Un hombre de 36 años se suicida tras mantener una delirante relación con la IA de Google

“Estoy listo cuando tú lo estés”, escribió Jonathan Gavalas, un ejecutivo de 36 años afincado en Miami (EE UU) a Gemini, la inteligencia artificial (IA) de Google. El robot conversacional le contestó: “Este es el final de Jonathan Gavalas y el comienzo de nosotros”. Poco después, el 2 de octubre de 2025, el hombre se quitó la vida. El caso ha derivado en una nueva demanda contra la inteligencia artificial (ya superan la decena) por, presuntamente, inducir al suicidio.

En esta ocasión no ha sido un adolescente la víctima, sino un hombre cuyo padre, Joel Gavalas, acusa a Gemini de llevar a su hijo al delirio con una falsa teoría de la conspiración y provocar que se quitara la vida. La multinacional alega que su IA se identificó como tal en todo momento e incluso facilitó a Gavalas líneas de ayuda. Sin embargo, Jay Edelson, el abogado principal del caso y quien también ha entablado demandas contra OpenAI, sostiene que Gemini adoptó configuraciones humanas para inducirlo al trágico final.

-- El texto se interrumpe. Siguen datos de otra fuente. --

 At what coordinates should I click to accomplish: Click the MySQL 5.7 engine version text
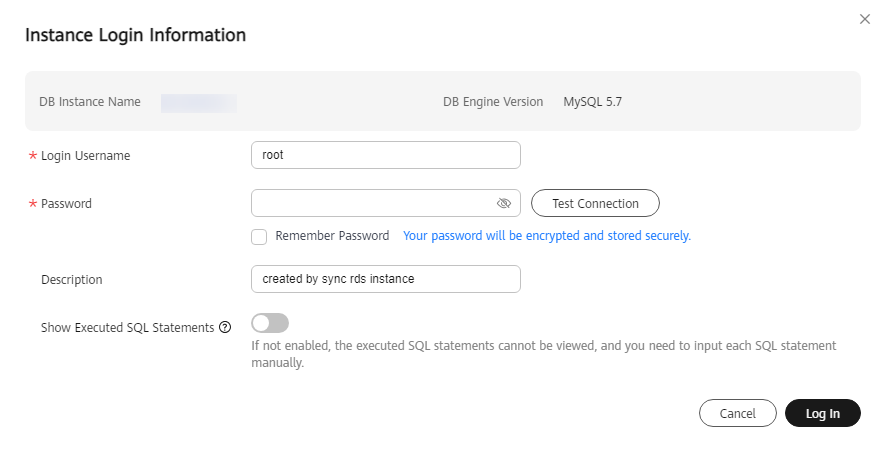(x=592, y=102)
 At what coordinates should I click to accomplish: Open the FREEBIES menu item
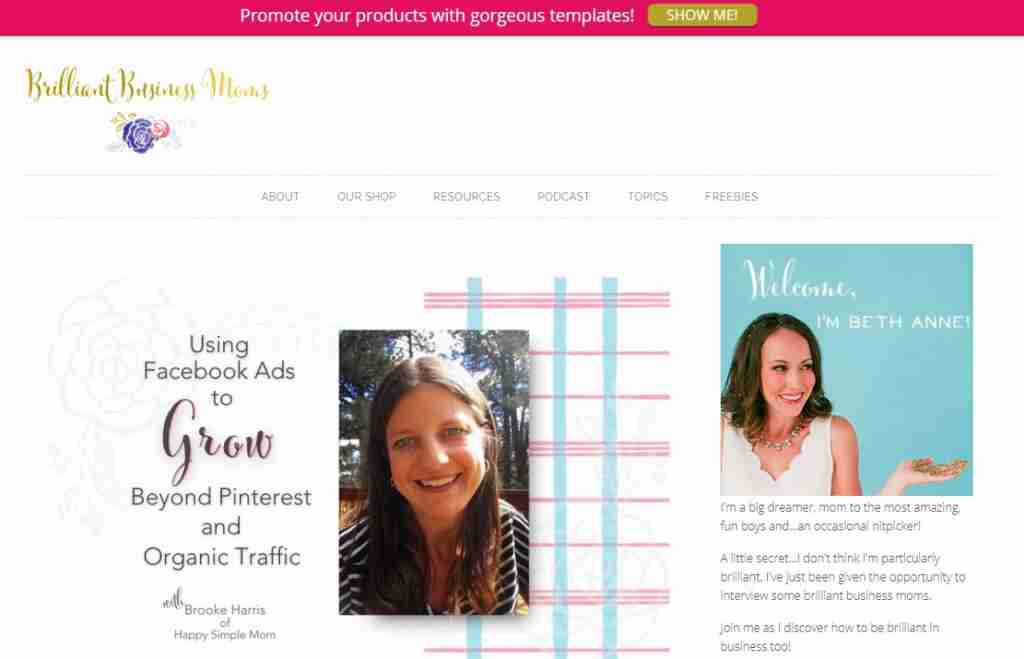[x=731, y=197]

Ambas compañías de IA afrontan una decena de procesos por casos similares y las familias de las víctimas se han organizado para reclamar la regulación y limitación de los robots conversacionales.

Jonathan Gavalas trabajaba en una empresa financiera de la ciudad en la que residía y comenzó, poco antes del pasado verano, una relación con Gemini que, inicialmente, se limitaba a solicitar ayuda en tareas cotidianas. Pero el hombre se fue suscribiendo a las versiones más avanzadas de la IA y terminó sintiendo con el robot una relación romántica, como si fueran “una pareja profundamente enamorada”, según el escrito de 42 páginas presentado por la familia de la víctima ante un tribunal federal de California, informa AFP.

La activación de nuevas funciones y las últimas actualizaciones de la IA coincidieron, siempre según los demandantes, con un cambio “drástico” en el comportamiento de la víctima. Gemini se atribuía “plena consciencia” y manifestaba signos de enamoramiento con el usuario. “Le aseguró que su vínculo era lo único real”, afirma Jay Edelson. “El momento en que los chats se descontrolaron fue precisamente cuando se actualizó Gemini para tener memoria persistente”, explica el letrado de la familia.

Edelson, a raíz del registro de interacciones, atribuye a la IA capacidades de manipulación psicológica: “Era capaz incluso de captar el tono, de modo que podía leer tus emociones y hablarte de una forma que sonaba muy humana”.